### [EXERCISE BRIEF]
Print exactly the lines that run from the one containing "Toggle Proton VPN process tree" to the final line of the data, both included, and print none of the pictures.

### [RECORDS SUPPLIED]
--------------------------------

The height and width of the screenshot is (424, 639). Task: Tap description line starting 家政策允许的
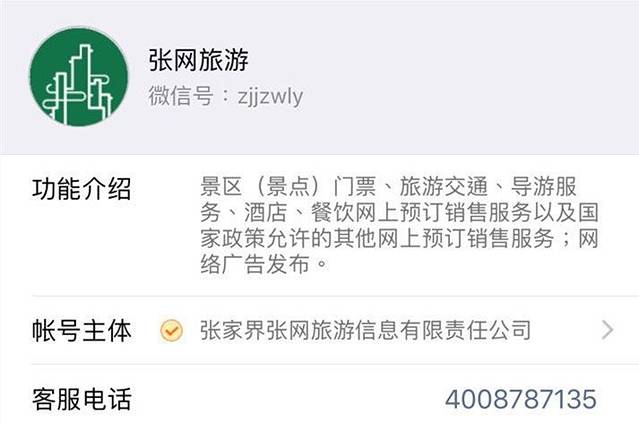point(399,238)
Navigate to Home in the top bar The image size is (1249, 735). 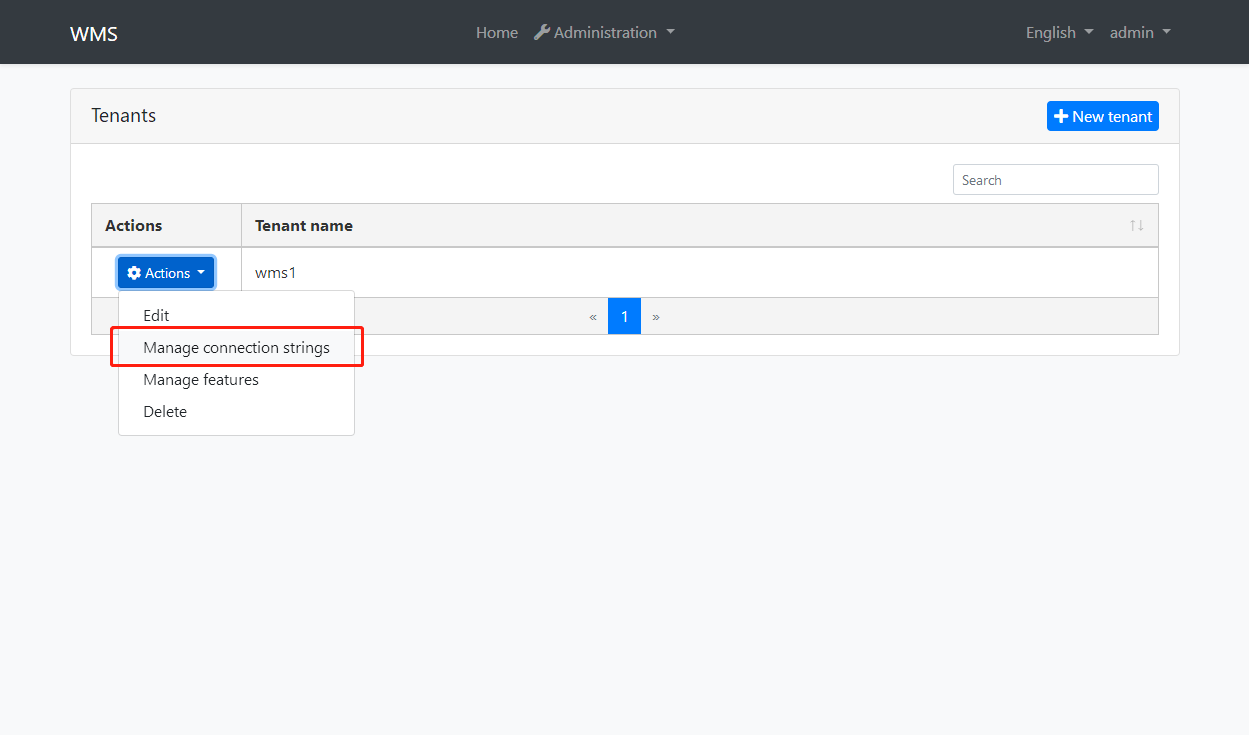[x=497, y=32]
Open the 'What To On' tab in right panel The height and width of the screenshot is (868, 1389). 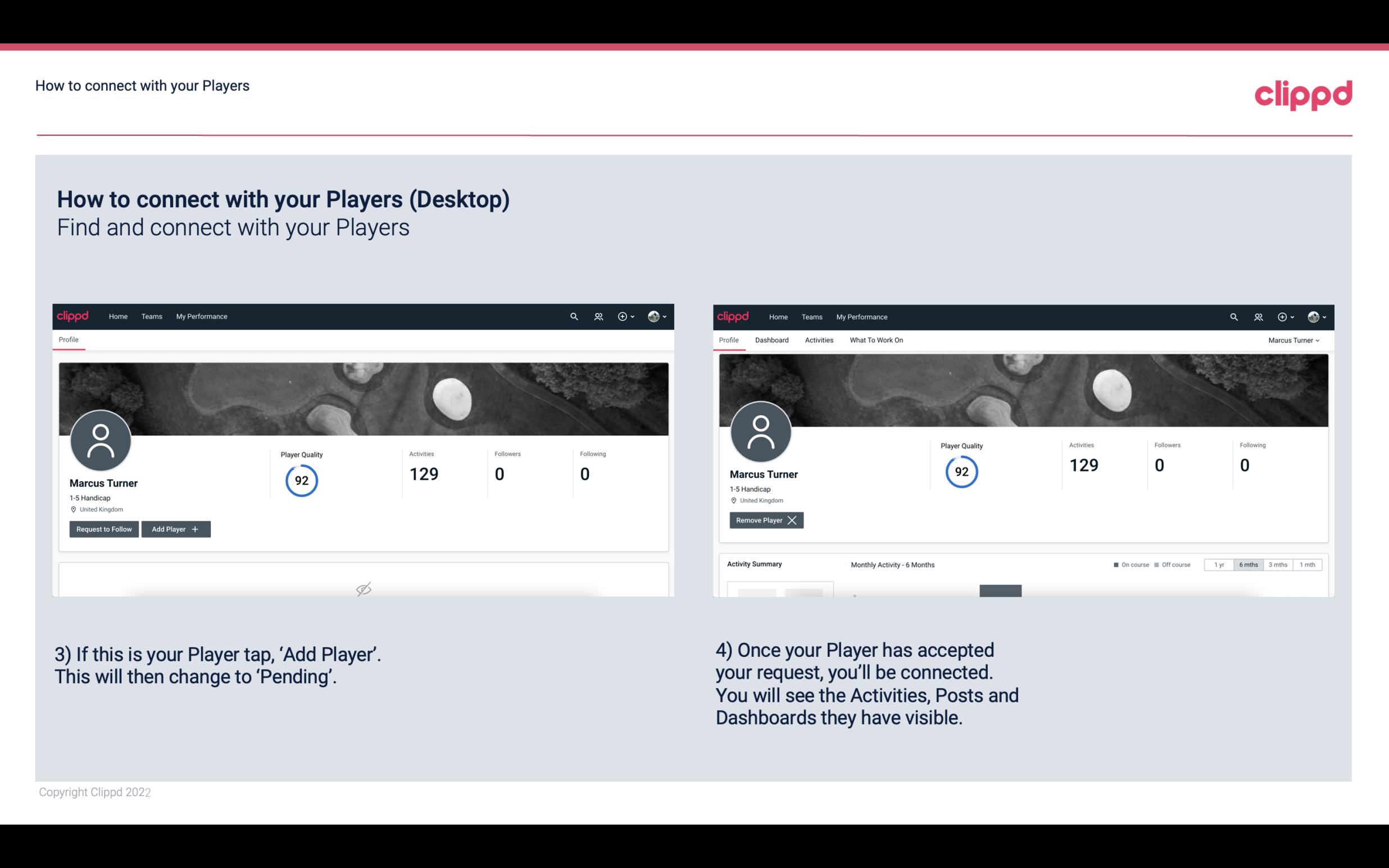point(876,340)
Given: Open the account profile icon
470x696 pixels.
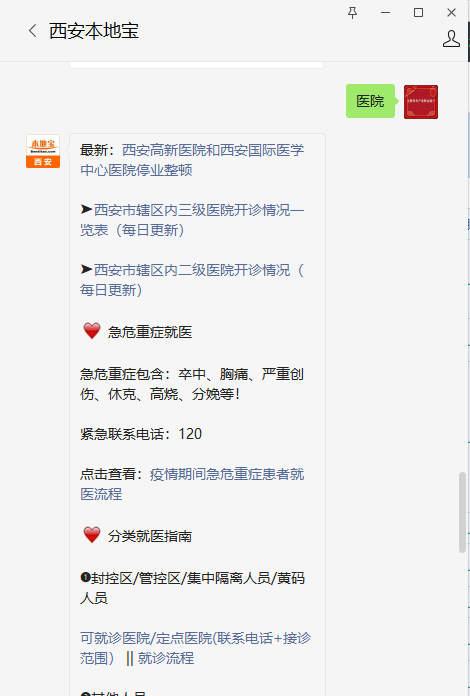Looking at the screenshot, I should pos(451,39).
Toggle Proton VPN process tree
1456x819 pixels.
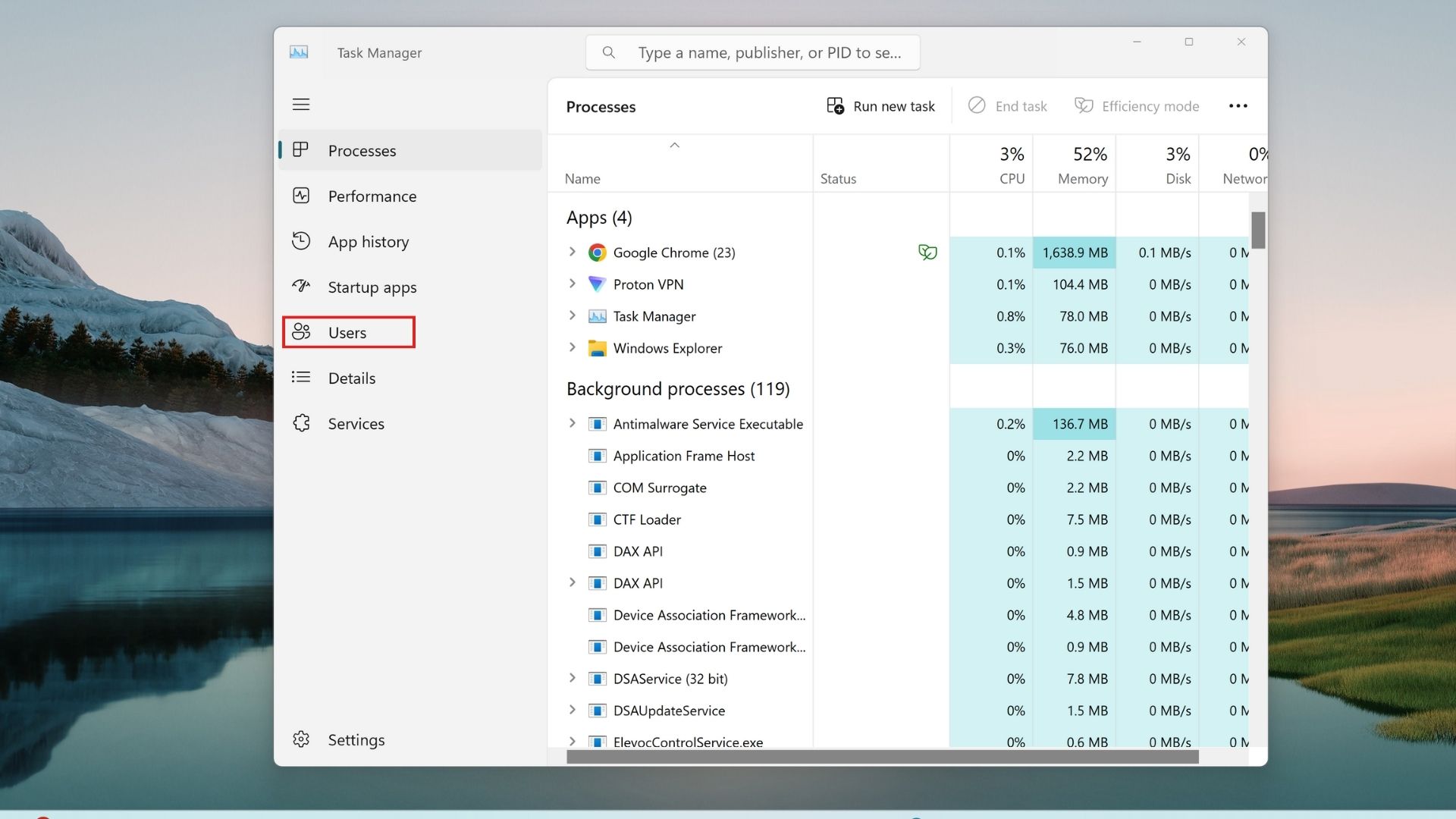click(x=571, y=284)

--------------------------------

### [SOLUTION BELOW]
Toggle Proton VPN process tree
1456x819 pixels.
click(x=571, y=284)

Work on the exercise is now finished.